Christine’s family runs two self-catering houses, jointly called Villa Kordia (“Kordia” is derived from the Cordia trees in the entrance to the garden) at Pointe au Sel, on the south-east coast of Mahe. One house has three bedrooms (two with double beds, one twin), the other has two (one double and one twin). Each house has a fully appointed kitchen/dining room/lounge and extensive outdoor seating. The two houses are set in a well-maintained and secluded garden with lawns, decorative trees and bushes (Cordia, frangipani, bougainvillea and others) and fruiting trees (coconut, golden apple, mango, avocado, breadfruit, banana, local apple, papaya). The properties are only about 50 metres from the normally quiet beach at Pointe au Sel and a short walk from the attractive Fairylands peninsula, where Seychelles Fruit Bats roost during the day in the tops of tall Casuarina trees. There are three shops nearby and Mahe’s second town, Anse Royale, with markets, shops, restaurants, banks (and ATMs), a hospital and Seychelles University, is about two kilometres to the south.
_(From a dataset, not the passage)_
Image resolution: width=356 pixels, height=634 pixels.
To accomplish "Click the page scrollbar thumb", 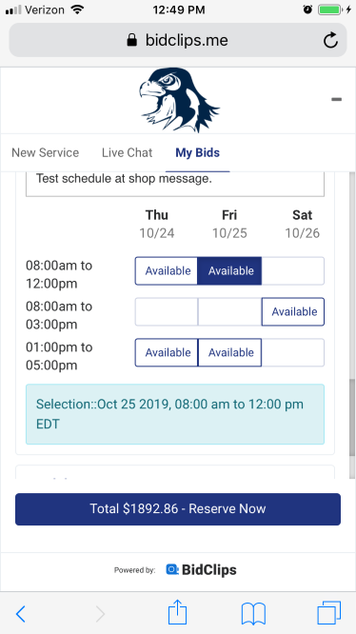I will click(352, 418).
For travelling around Mahe the owners can arrange car hire at discount prices and can also arrange boat trips for fishing or visits to local islands.
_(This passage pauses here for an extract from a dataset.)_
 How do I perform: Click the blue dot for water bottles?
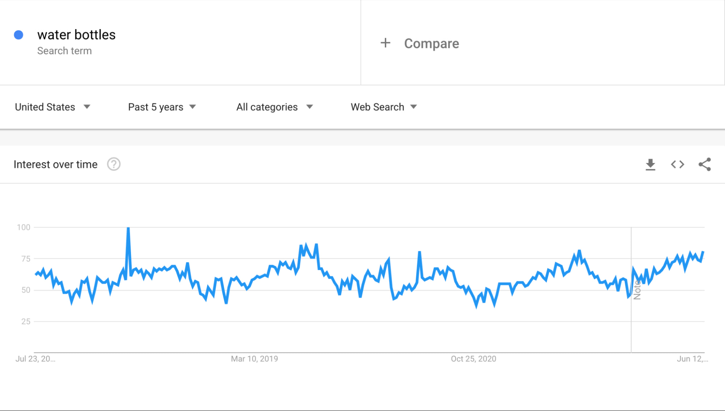click(x=18, y=35)
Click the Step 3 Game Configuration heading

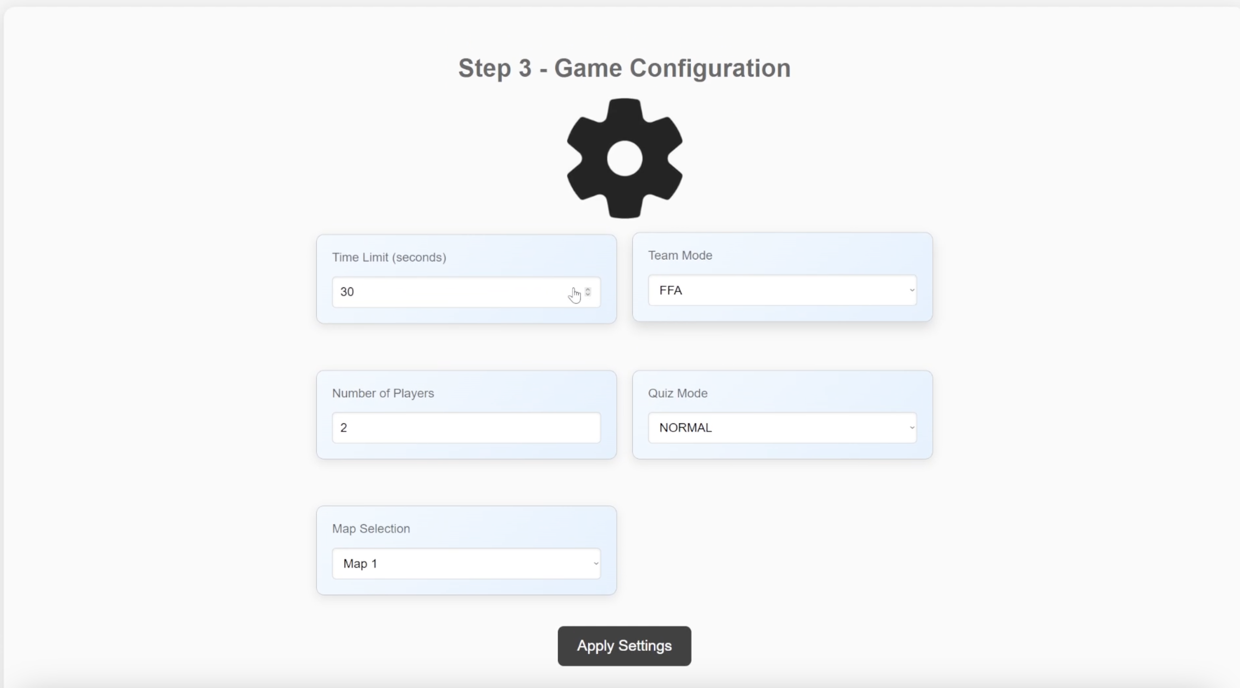pos(624,68)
For those like me with wildlife interests, three of Seychelles’ endemic birds frequently visit the gardens: Seychelles Sunbird, Seychelles Bulbul and Seychelles Blue Pigeon. Two other endemic birds, the Seychelles Kestrel and Seychelles Swiftlet, can occasionally be seen there and at night Seychelles Fruit Bats feed noisily on ripening fruit. Birds that have been introduced to Seychelles by man, such as the Common Myna, Madagascar Fody, Barred Ground Dove and Madagascar Turtle Dove, are also commonly seen in the garden.
Self-cater holidays open up Seychelles to a much broader range of people than large hotels alone. Furthermore, small self-cater establishments can be found in many parts of Mahe, and also on the other main islands of Praslin and La Digue, enabling tourists to island-hop and experience more of Seychelles, especially local cuisine in smaller restaurants. This type of holiday also allows the tourist to interact more closely with Seychellois and to get a better feel for the pulse of life in Seychelles.